Suddenly Elena was moving through space again, eyes still closed; she was rising off the floor, head lolling back, bouncing ever so slightly. She heard the shower door slide open and Damon stepped carefully into the falling water, keeping her firmly aloft. Opening her eyes in surprise, she gripped at his shirt and tensed a little, and he let her slide down to touch her feet to the tiles. She wasn’t really standing—he was still supporting her, firmly holding her torso, and she held him for support as tiny spots darkened his shirt, melding quickly into a full soaking swath of wet. She used her last remaining energy to tilt her head up to his face. The way he looked at her—it was a little beautiful, but she couldn’t look anymore, and she collapsed against him.

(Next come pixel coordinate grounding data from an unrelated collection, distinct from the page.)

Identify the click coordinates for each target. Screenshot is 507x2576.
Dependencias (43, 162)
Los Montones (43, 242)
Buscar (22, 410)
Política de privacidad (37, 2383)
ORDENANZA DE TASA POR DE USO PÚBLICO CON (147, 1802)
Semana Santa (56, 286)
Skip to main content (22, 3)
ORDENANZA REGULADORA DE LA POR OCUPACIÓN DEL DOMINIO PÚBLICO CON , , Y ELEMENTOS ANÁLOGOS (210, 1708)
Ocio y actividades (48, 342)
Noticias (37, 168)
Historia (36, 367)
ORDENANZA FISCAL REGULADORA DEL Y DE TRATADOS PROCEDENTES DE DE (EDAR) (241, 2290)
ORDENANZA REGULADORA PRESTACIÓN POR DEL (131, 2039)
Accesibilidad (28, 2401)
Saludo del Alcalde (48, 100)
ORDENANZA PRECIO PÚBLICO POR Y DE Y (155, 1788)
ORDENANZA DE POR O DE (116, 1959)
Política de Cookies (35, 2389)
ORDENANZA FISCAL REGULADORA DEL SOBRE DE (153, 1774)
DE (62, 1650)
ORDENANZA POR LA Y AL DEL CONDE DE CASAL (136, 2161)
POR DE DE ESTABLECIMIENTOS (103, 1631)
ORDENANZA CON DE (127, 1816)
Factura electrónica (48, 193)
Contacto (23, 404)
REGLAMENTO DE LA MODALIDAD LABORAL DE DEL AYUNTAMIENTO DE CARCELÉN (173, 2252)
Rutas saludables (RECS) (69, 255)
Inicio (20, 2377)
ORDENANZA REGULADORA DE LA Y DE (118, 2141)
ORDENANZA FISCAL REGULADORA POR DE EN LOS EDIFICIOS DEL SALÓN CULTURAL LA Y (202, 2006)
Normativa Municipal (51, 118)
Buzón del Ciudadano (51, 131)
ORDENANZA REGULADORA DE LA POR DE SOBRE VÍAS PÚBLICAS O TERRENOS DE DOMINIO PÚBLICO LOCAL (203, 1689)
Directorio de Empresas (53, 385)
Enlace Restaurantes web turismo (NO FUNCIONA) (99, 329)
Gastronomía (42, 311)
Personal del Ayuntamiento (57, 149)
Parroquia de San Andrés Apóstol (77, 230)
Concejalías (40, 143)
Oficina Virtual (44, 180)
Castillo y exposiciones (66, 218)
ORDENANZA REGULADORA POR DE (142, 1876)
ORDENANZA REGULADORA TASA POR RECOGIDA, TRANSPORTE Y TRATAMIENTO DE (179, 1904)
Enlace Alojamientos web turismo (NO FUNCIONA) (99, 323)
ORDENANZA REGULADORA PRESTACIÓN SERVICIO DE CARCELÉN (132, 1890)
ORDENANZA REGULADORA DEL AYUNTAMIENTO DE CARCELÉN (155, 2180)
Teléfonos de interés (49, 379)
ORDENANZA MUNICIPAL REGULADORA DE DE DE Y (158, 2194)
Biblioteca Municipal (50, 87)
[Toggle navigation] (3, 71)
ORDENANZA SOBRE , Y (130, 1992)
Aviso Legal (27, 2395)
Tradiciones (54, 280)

Carefully he kept one hand on her, holding her up, and cleaned the residue from her skin in wide circles. Occasional sobs moved the planes of water aside as they sluiced across her back. Other than that, though, the only sound was the pounding water, and she let herself feel it washing the day off her. Some things wouldn’t wash out, they just wouldn’t, but she tightened her fingers into his shirt and had a final thought before her brain shut down completely.
She was overcome with the conviction that she’d never have to wash her own wounds again, not if she didn’t have the energy. That Damon would carry her if she couldn’t carry herself. That it didn’t matter what it said about her. It was just the way it was.
As final thoughts go, it wasn’t a bad one, and she slipped out of consciousness with a measure of peace.